TASK ITEM: Scan the records for the line containing "At what coordinates should I click to accomplish: Select single". From there through the last line, write out each line exactly.

DATASET CONTENT:

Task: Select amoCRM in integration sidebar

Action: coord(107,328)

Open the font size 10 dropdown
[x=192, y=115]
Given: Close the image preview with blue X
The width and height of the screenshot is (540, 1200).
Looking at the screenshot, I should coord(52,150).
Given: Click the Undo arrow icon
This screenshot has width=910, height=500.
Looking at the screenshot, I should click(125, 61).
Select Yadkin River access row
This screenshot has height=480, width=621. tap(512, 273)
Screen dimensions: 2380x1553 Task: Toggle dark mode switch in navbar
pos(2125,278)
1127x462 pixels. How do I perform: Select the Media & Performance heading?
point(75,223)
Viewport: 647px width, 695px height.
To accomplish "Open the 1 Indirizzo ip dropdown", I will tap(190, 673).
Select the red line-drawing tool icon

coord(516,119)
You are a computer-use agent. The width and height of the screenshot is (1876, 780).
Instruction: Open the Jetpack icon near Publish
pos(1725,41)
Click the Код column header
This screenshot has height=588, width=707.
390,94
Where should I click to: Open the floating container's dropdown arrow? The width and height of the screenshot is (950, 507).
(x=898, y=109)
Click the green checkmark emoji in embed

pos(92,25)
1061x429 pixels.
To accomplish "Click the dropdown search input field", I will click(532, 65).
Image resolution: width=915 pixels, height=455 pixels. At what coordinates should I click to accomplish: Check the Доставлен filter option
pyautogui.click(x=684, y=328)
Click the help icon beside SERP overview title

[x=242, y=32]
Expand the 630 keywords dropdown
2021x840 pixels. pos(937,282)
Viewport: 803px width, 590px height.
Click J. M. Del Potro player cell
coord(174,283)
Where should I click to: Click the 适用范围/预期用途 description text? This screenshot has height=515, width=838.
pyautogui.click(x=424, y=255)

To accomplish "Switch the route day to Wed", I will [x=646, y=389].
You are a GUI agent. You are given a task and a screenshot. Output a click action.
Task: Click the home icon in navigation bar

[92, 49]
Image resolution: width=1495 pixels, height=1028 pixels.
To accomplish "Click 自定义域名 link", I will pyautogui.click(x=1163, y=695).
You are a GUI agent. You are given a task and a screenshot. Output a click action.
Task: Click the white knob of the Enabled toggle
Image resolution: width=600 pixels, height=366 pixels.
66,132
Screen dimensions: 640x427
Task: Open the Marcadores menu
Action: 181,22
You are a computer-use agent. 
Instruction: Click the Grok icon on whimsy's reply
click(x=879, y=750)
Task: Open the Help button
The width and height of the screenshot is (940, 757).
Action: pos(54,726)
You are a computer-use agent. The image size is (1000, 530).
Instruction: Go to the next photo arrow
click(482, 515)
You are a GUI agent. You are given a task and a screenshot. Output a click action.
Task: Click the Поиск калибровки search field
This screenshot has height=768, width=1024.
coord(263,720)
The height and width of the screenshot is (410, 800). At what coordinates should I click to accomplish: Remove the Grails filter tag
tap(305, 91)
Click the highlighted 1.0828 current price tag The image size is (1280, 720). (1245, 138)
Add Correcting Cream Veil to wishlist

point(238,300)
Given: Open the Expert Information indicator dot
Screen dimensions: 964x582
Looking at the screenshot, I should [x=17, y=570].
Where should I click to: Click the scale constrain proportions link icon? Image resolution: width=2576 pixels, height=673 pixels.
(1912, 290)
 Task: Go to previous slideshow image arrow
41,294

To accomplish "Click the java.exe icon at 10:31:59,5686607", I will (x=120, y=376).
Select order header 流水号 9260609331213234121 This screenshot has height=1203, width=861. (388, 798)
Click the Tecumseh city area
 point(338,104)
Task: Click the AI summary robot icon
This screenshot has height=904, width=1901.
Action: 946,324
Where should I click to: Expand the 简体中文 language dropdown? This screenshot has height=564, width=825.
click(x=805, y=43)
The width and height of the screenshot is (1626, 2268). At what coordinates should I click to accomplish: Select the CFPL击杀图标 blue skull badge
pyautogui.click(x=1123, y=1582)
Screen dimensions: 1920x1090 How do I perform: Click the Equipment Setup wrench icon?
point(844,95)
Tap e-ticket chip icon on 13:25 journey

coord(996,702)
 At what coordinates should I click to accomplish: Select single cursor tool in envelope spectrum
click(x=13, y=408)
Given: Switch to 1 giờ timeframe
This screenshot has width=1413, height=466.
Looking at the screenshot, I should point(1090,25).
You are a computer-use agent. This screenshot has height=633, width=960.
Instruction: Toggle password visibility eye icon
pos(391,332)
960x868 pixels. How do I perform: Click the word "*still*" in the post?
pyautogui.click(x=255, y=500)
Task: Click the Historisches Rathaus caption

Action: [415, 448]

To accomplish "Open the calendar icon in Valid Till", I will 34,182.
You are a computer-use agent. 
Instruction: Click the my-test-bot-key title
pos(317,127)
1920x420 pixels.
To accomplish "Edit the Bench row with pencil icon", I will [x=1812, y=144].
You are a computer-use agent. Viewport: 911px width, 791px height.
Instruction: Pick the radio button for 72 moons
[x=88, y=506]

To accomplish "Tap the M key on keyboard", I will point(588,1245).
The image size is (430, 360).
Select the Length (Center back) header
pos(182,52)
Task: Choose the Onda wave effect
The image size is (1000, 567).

TASK RESPONSE:
 At what coordinates should I click to accomplish: Select single cursor tool in envelope spectrum
click(x=13, y=408)
Given: Switch to 1 giờ timeframe
This screenshot has width=1413, height=466.
Looking at the screenshot, I should point(1090,25).
You are a computer-use agent. This screenshot has height=633, width=960.
Instruction: Toggle password visibility eye icon
pos(391,332)
960x868 pixels. How do I perform: Click the word "*still*" in the post?
pyautogui.click(x=255, y=500)
Task: Click the Historisches Rathaus caption

Action: [415, 448]

To accomplish "Open the calendar icon in Valid Till", I will 34,182.
You are a computer-use agent. 
Instruction: Click the my-test-bot-key title
pos(317,127)
1920x420 pixels.
To accomplish "Edit the Bench row with pencil icon", I will [x=1812, y=144].
You are a computer-use agent. Viewport: 911px width, 791px height.
Instruction: Pick the radio button for 72 moons
[x=88, y=506]

To accomplish "Tap the M key on keyboard", I will point(588,1245).
The image size is (430, 360).
Select the Length (Center back) header
pos(182,52)
Task: Choose the Onda wave effect
The image size is (1000, 567).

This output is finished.